= Beginning of Section =
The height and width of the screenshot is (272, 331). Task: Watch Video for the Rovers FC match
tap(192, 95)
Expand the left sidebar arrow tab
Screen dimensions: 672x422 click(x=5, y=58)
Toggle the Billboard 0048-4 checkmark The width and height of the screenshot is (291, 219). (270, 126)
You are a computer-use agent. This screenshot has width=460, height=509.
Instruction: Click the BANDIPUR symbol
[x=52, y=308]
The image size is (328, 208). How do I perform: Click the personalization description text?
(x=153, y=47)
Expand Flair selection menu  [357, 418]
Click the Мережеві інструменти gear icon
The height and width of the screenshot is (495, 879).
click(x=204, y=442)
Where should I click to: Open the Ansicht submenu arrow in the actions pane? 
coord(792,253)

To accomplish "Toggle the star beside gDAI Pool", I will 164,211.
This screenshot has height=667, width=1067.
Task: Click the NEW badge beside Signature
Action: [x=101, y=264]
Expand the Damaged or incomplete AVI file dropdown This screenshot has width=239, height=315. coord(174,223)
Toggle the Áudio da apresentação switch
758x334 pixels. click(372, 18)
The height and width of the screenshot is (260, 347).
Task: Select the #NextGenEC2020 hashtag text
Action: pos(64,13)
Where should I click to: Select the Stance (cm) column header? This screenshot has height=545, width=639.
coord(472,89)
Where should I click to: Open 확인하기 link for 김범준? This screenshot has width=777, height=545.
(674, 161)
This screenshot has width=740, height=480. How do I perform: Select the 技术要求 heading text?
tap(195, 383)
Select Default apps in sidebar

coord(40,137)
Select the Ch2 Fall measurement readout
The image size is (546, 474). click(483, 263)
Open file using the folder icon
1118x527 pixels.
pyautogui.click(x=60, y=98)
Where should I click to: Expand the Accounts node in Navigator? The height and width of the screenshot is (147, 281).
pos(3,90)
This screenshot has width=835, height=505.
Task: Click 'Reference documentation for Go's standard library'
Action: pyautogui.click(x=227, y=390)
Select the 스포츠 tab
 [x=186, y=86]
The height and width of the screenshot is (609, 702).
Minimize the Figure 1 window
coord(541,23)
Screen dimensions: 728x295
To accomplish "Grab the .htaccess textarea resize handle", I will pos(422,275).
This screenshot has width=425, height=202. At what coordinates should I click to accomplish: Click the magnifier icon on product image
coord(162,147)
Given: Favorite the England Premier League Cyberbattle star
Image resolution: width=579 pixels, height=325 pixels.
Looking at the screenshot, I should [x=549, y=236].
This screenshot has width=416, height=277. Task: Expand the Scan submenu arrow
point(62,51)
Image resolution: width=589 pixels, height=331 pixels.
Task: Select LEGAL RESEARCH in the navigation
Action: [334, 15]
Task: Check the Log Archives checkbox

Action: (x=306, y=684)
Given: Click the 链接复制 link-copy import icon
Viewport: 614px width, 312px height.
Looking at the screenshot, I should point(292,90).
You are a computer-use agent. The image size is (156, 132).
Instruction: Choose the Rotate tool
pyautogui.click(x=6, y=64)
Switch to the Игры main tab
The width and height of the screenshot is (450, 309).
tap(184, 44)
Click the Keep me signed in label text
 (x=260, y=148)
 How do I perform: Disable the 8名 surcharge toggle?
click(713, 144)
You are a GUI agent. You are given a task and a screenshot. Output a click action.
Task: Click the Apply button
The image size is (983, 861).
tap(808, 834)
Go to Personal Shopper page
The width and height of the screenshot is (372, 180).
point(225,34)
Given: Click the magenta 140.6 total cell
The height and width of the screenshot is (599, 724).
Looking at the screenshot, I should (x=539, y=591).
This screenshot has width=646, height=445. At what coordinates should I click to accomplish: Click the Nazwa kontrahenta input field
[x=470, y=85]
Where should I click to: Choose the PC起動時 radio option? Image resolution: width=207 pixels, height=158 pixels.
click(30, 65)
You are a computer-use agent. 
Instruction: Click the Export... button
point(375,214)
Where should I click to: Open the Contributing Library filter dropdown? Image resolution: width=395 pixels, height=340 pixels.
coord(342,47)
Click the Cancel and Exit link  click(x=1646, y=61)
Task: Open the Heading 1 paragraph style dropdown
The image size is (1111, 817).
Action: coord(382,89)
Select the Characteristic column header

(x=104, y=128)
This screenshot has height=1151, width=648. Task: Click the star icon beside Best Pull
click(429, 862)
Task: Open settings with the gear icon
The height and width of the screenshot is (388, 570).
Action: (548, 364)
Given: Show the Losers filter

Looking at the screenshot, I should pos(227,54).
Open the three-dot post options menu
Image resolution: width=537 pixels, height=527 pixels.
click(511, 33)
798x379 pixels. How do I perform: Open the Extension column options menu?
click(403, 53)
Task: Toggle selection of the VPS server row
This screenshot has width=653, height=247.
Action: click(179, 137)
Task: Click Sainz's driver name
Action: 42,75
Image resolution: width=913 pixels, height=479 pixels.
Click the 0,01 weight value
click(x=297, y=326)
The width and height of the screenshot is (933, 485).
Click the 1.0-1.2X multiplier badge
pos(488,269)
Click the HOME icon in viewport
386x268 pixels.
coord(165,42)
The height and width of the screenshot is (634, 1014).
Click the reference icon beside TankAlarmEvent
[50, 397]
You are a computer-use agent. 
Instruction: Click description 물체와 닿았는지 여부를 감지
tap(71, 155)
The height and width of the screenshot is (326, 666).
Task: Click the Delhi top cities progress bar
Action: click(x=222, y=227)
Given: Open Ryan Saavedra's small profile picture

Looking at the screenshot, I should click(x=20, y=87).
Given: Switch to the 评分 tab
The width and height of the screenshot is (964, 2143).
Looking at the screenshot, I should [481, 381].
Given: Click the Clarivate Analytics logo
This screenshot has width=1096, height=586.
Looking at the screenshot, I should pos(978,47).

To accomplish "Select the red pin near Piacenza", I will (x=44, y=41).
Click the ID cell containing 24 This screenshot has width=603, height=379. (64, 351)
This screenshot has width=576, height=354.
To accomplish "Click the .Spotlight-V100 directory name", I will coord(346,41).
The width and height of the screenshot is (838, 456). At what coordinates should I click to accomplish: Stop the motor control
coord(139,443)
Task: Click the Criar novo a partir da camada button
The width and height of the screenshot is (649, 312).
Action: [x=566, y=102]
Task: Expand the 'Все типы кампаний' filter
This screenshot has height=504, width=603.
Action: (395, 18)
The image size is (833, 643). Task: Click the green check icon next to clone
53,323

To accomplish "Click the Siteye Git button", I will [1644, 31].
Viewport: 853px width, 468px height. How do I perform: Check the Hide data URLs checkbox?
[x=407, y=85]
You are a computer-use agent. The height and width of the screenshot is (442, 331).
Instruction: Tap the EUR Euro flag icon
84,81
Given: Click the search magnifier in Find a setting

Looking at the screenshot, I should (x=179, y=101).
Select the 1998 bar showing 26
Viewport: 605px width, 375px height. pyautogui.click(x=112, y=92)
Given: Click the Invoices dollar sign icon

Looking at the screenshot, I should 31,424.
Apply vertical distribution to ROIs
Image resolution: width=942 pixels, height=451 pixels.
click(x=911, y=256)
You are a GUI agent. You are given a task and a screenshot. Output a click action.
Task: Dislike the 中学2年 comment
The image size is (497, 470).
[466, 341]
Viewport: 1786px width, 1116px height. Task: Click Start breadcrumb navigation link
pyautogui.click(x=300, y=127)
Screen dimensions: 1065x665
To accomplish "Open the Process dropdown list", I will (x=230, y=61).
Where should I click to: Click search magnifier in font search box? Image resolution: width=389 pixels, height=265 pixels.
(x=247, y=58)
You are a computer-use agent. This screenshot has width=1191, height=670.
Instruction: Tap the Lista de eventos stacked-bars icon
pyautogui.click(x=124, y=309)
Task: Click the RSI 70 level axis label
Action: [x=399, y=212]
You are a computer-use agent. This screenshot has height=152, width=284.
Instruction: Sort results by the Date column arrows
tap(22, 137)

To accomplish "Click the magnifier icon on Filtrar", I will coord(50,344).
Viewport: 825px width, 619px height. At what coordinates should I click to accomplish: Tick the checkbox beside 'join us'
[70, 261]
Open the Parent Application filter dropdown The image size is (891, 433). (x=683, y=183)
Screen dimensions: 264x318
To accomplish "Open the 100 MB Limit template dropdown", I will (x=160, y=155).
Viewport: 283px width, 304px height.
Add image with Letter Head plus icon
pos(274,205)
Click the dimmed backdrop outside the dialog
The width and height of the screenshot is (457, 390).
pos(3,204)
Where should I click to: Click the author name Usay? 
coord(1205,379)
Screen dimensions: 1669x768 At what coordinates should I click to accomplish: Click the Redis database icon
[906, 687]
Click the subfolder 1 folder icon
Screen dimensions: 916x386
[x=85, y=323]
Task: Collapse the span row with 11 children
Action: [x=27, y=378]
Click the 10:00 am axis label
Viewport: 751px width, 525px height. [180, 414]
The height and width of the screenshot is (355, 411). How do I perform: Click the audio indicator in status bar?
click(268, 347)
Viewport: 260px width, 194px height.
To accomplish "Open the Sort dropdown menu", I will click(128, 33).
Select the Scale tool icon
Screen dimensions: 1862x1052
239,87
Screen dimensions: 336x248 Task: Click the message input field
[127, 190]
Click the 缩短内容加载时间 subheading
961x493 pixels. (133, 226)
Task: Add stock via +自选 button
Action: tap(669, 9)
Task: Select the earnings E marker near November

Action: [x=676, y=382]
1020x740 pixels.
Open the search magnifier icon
= End of Section =
• _GOAL OF THE EXERCISE_
Your answer must be a single number, the count of lines in the data that hold the string "cell".

• _RESULT FOR THIS EXERCISE_
2